> **REQUIRED WORK**: Make an exact copy of the records below, leaving every image out.

> **MATERIAL FOR THIS TASK**:
##############################

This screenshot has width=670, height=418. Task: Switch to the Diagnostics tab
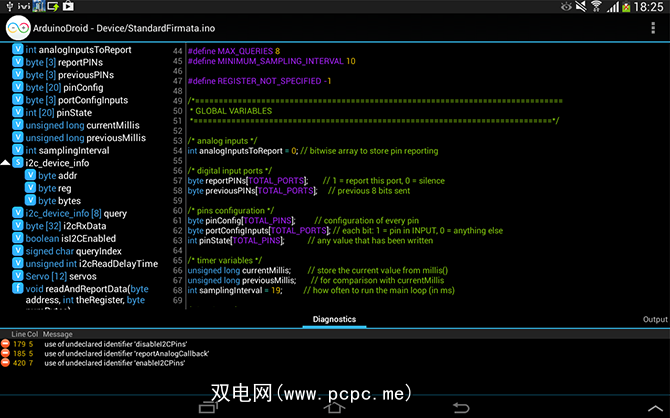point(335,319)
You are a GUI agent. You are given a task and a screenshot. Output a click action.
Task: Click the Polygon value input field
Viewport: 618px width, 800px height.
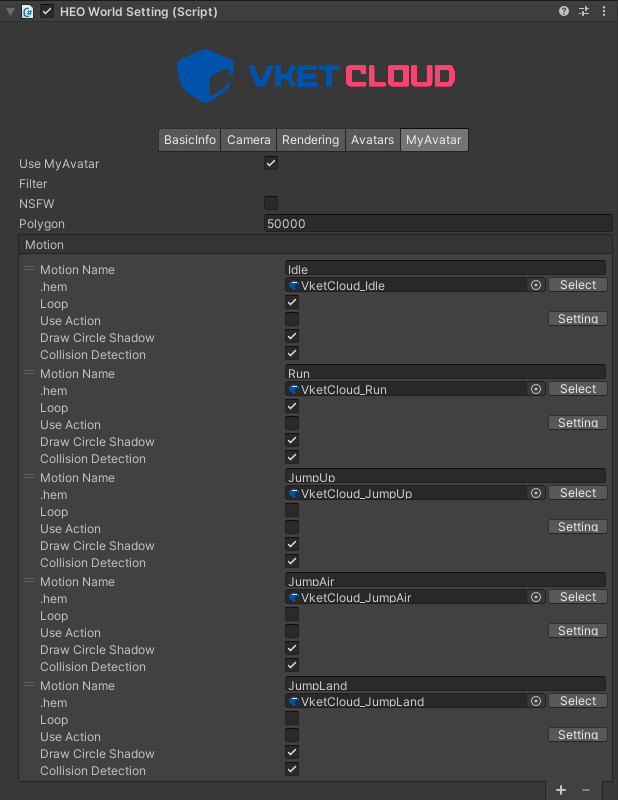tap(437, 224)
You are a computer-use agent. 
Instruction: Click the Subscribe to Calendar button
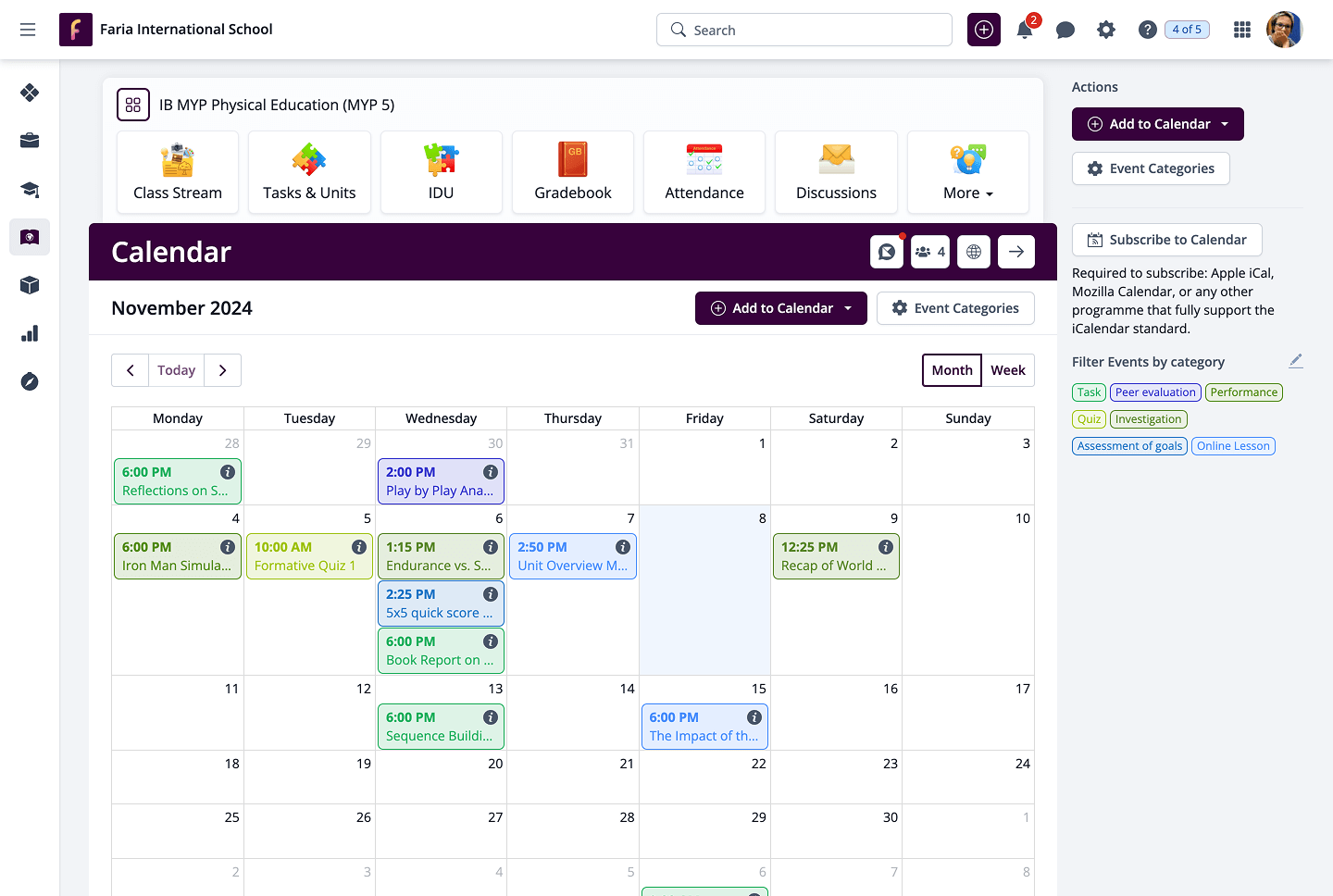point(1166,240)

##############################

> **SOLUTION FOR THIS TASK**:
This screenshot has width=670, height=418. Task: Switch to the Diagnostics tab
point(335,319)
You are a GUI agent. You are given a task and a screenshot. Output a click action.
Task: Click the Polygon value input field
Viewport: 618px width, 800px height.
tap(437, 224)
You are a computer-use agent. 
Instruction: Click the Subscribe to Calendar button
point(1166,240)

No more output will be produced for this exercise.